_CONSIGNE_.
Pour chacune des affirmations suivantes, indiquez par oui ou par non si elle concorde avec l'extrait ci-dessous sur l'arrestation de Claude Pivi, puis citez les mots de l'extrait qui le prouvent. (a) Claude Pivi a été arrêté sur le territoire libérien. (b) Claude Pivi a été arrêté avec son fils. (c) Les deux personnes arrêtées se trouvent à présent en Guinée.

_EXTRAIT DU DOCUMENT_.
Confirmez-vous qu’il a été arrêté le 17 septembre comme cela a été relayé par la presse ?

Oui effectivement, je confirme qu’il a été arrêté le mardi 17 septembre 2024, précisément dans un village frontalier situé quand-même dans le territoire libérien.

Seul ou accompagné d’autres personnes ?

Effectivement, il y a une certaine confusion distillée dans l’opinion nationale et internationale. La photo de Pivi a circulé en état d’arrestation, avec à ses côtés une autre personne. Sans chercher à comprendre, l’on a fait circuler l’information selon laquelle il aurait été arrêté avec son fils.
Seulement je précise, sur la photo, il est avec une personne de sexe masculin. Un homme accompli. Mais qui n’est pas son fils. Il a été arrêté avec celui-ci, parce que selon les informations qui nous sont pas revenues, c’est l’un des complices de Pivi, qui a facilité son hébergement sur le territoire libérien. Il était en parfaite connexion avec lui dans tous ses mouvements.
Je confirme alors que ce n’était pas son fils qui est toujours en cavale et qui est aussi recherché.

Est-ce que le compagnon de Claude Pivi a été identifié ? Serait-ce un Guinéen ?

Tous ces détails seront satisfaits à temps opportun, puisque désormais Claude Pivi est entre les mains de la justice guinéenne.

Néanmoins, tous les deux sont extradés ?

Toutes les deux personnes ont été remises par la coopération policière et sont effectivement chez nous, en Guinée.

Dans un communiqué, vous disiez que Pivi a été ramené dans sa cellule à la Maison centrale de Conakry.

_LIGNES DE DONNÉES_.
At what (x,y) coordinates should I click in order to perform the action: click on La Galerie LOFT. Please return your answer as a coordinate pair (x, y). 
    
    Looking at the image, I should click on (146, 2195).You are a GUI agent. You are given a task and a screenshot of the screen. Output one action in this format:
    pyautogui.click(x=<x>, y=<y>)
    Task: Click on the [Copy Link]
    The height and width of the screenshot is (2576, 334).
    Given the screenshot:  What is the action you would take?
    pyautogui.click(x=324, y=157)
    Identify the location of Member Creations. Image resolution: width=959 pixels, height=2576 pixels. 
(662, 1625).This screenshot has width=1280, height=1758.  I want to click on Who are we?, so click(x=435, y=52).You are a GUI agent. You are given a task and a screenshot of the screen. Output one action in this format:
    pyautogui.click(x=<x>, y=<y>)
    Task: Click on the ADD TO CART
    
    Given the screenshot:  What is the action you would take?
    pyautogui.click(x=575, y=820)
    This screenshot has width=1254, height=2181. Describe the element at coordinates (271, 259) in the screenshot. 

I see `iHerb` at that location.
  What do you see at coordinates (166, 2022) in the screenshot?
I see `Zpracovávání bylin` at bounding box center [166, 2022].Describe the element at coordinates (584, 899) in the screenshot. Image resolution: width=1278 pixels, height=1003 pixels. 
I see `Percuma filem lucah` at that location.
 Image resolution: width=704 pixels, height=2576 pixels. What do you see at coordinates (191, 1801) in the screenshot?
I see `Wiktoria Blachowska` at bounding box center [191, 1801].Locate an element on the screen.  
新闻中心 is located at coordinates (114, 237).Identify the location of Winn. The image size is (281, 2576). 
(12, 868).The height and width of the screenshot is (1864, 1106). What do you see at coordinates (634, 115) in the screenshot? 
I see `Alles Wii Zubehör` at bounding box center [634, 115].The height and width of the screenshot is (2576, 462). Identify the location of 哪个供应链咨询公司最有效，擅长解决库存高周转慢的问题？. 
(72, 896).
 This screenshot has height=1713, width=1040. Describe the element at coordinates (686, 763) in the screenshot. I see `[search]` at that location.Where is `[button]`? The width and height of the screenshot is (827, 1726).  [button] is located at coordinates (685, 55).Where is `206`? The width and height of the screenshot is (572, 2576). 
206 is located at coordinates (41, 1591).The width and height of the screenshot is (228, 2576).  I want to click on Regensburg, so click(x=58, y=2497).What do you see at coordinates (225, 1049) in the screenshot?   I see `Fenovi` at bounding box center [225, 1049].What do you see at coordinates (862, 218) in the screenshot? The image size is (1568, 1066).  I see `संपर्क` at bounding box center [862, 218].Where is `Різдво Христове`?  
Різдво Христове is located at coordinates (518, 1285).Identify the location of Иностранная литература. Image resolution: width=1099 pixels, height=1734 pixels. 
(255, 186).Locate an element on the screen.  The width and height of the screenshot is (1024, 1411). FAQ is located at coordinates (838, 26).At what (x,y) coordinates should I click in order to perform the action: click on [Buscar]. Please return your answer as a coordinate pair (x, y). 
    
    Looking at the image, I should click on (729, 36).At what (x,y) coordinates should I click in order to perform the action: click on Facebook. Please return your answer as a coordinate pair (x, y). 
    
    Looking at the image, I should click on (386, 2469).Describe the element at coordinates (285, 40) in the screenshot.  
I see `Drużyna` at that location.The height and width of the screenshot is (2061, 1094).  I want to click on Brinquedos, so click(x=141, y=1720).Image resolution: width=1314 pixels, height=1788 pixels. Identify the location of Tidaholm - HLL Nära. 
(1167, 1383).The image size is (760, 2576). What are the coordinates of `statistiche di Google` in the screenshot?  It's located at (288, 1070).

_CADRE DE RÉPONSE_.
(a) Oui : « précisément dans un village frontalier situé quand-même dans le territoire libérien ».
(b) Non : « Mais qui n’est pas son fils. »
(c) Oui : « sont effectivement chez nous, en Guinée ».